# AIM OF THE TASK
For the records that follow, please set down exactly the lines between the one holding "For every named" and the one holding "18 (111, 1652)", inclusive, and only those.

# AVAILABLE DATA
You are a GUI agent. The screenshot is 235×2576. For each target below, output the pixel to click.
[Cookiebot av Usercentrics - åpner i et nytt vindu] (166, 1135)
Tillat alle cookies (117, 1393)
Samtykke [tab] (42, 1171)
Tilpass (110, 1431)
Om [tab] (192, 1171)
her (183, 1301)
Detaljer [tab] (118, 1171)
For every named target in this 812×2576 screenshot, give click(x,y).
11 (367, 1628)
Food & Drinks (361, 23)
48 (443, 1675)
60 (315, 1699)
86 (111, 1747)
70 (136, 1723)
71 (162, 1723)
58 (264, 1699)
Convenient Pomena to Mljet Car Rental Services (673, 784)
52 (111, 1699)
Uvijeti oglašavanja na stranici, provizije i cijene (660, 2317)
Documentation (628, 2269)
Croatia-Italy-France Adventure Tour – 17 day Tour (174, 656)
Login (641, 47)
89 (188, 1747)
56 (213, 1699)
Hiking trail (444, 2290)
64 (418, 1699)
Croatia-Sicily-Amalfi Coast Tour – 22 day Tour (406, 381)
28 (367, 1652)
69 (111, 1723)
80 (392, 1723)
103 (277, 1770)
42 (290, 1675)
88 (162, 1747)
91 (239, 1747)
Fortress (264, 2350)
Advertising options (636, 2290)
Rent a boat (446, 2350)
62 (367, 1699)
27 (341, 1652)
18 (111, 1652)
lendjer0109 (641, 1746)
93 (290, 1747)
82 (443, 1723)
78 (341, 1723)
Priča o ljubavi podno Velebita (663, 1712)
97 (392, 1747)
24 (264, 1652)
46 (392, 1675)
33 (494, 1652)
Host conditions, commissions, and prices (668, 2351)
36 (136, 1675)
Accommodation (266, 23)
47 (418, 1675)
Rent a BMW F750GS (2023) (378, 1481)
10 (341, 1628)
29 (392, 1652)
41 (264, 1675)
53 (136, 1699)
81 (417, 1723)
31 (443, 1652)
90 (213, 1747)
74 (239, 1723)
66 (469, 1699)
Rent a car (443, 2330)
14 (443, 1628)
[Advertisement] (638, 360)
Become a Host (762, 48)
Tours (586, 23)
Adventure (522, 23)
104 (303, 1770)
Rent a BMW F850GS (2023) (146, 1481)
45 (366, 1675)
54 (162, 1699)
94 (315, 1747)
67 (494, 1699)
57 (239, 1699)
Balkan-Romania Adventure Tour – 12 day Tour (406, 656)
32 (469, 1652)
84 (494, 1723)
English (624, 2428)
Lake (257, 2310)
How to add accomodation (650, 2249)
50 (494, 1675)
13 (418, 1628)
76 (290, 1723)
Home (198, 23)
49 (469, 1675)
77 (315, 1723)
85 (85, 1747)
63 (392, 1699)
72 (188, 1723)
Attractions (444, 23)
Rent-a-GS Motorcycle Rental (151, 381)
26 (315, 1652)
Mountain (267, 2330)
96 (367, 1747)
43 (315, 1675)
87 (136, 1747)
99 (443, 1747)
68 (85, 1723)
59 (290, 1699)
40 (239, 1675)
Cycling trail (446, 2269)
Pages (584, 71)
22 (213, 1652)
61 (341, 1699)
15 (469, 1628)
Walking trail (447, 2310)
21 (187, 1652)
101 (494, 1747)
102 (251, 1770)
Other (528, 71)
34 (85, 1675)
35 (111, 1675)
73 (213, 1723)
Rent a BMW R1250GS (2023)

# ANSWER
For every named target in this 812×2576 screenshot, give click(x,y).
11 (367, 1628)
Food & Drinks (361, 23)
48 (443, 1675)
60 (315, 1699)
86 (111, 1747)
70 (136, 1723)
71 (162, 1723)
58 (264, 1699)
Convenient Pomena to Mljet Car Rental Services (673, 784)
52 (111, 1699)
Uvijeti oglašavanja na stranici, provizije i cijene (660, 2317)
Documentation (628, 2269)
Croatia-Italy-France Adventure Tour – 17 day Tour (174, 656)
Login (641, 47)
89 (188, 1747)
56 (213, 1699)
Hiking trail (444, 2290)
64 (418, 1699)
Croatia-Sicily-Amalfi Coast Tour – 22 day Tour (406, 381)
28 (367, 1652)
69 (111, 1723)
80 (392, 1723)
103 (277, 1770)
42 (290, 1675)
88 (162, 1747)
91 (239, 1747)
Fortress (264, 2350)
Advertising options (636, 2290)
Rent a boat (446, 2350)
62 (367, 1699)
27 (341, 1652)
18 (111, 1652)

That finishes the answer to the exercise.